▶ Challenges:
a) In the sed handout below, what name is given to the "current text" that sed works on?
b) From the sed handout below, copy word for word the part that opens with the words containing "[abcdef] Match any" and closes with "forms of sed.".

▶ Extracted text:

## Start

Handout 22

sed*


Introduction

SED is a stream editor. A stream editor is used to perform basic text transformations on an input stream (a file or input from a pipeline). While in some ways similar to an editor which permits scripted edits (such as ED), SED works by making only one pass over the input(s), and is consequently more efficient. But it is SED's ability to filter text in a pipeline which particularly distinguishes it from other types of editors.

Sed regular expressions

The sed regular expressions are essentially the same as the grep regular expressions. They are summarized below.
^ matches the beginning of the line
$ matches the end of the line
. Matches any single character
(character)* match arbitrarily many occurences of (character)
(character)? Match 0 or 1 instance of (character)
[abcdef] Match any character enclosed in [] (in this instance, a b c d e or f) ranges of characters such as [a-z] are permitted.
[^abcdef] Match any character NOT enclosed in [] (in this instance, any character other than a b c d e or f)
(character)\{m,n\} Match m-n repetitions of (character)
(character)\{m,\} Match m or more repetitions of (character)
(character)\{,n\} Match n or less (possibly 0) repetitions of (character)
(character)\{n\} Match exactly n repetitions of (character)
\(expression\) Group operator.
\n Backreference - matches nth group
expression1\|expression2 Matches expression1 or expression 2. Works with GNU sed, but this feature might not work with other forms of sed.

How it Works: A Brief Introduction

Sed works as follows: it reads from the standard input, one line at a time. for each line, it executes a series of editing commands, then the line is written to STDOUT. An example which shows how it works : we use the s command. s means "substitute" or search and replace. The format is

s/regular-expression/replacement text/{flags}

flags - g means "replace all matches"

>cat file
I have three dogs and two cats
>sed -e 's/dog/cat/g' -e 's/cat/elephant/g' file
I have three elephants and two elephants
>

Firsty, sed read in the line of the file and executed

s/dog/cat/g

which produced the following text:

I have three cats and two cats

and then the second command was performed on the edited line and the result was

I have three elephants and two elephants

We actually have a name for the "current text": it is called the pattern space. So a precise definition of what sed does is as follows :

sed reads the standard input into the pattern space, performs a sequence of editing commands on the pattern space, then writes the pattern space to STDOUT.

Getting Started: Substitute and delete Commands

sed is usually used as follows:

>sed -e 'command1' -e 'command2' -e 'command3' file
>{shell command}|sed -e 'command1' -e 'command2'
>sed -f sedscript.sed file
>{shell command}|sed -f sedscript.sed

so sed can read from a file or STDIN, and the commands can be specified in a file or on the command line. Note the following :

that if the commands are read from a file, trailing whitespace can be fatal, in particular, it will cause scripts to fail for no apparent reason.

The Substitute Command

The format for the substitute command is as follows:

[address1[ ,address2]]s/pattern/replacement/[flags]

The flags can be any of the following:
n replace nth instance of pattern with replacement
g replace all instances of pattern with replacement
p write pattern space to STDOUT if a succesful substitution takes place
w file Write the pattern space to file if a succesful substitution takes place

If no flags are specified the first match on the line is replaced. note that we will almost always use the s command with either the g flag or no flag at all.

## End

▶ Dataset extract:
## Start

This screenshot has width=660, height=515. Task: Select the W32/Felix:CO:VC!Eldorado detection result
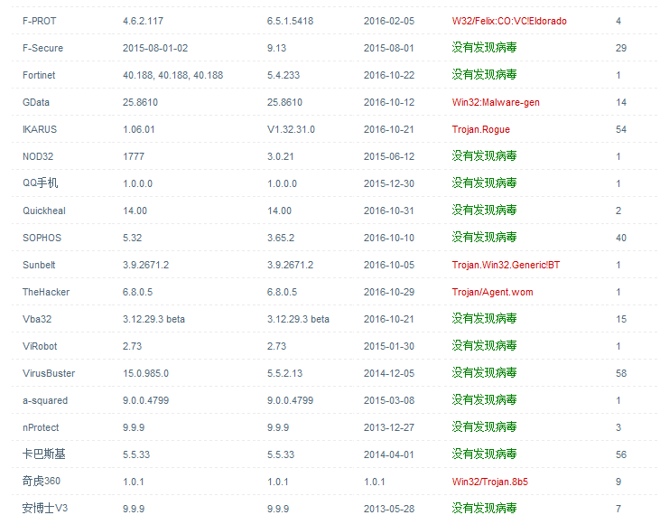[509, 21]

## End

▶ Task answers:
a) It is called the pattern space.

b)
[abcdef] Match any character enclosed in [] (in this instance, a b c d e or f) ranges of characters such as [a-z] are permitted.
[^abcdef] Match any character NOT enclosed in [] (in this instance, any character other than a b c d e or f)
(character)\{m,n\} Match m-n repetitions of (character)
(character)\{m,\} Match m or more repetitions of (character)
(character)\{,n\} Match n or less (possibly 0) repetitions of (character)
(character)\{n\} Match exactly n repetitions of (character)
\(expression\) Group operator.
\n Backreference - matches nth group
expression1\|expression2 Matches expression1 or expression 2. Works with GNU sed, but this feature might not work with other forms of sed.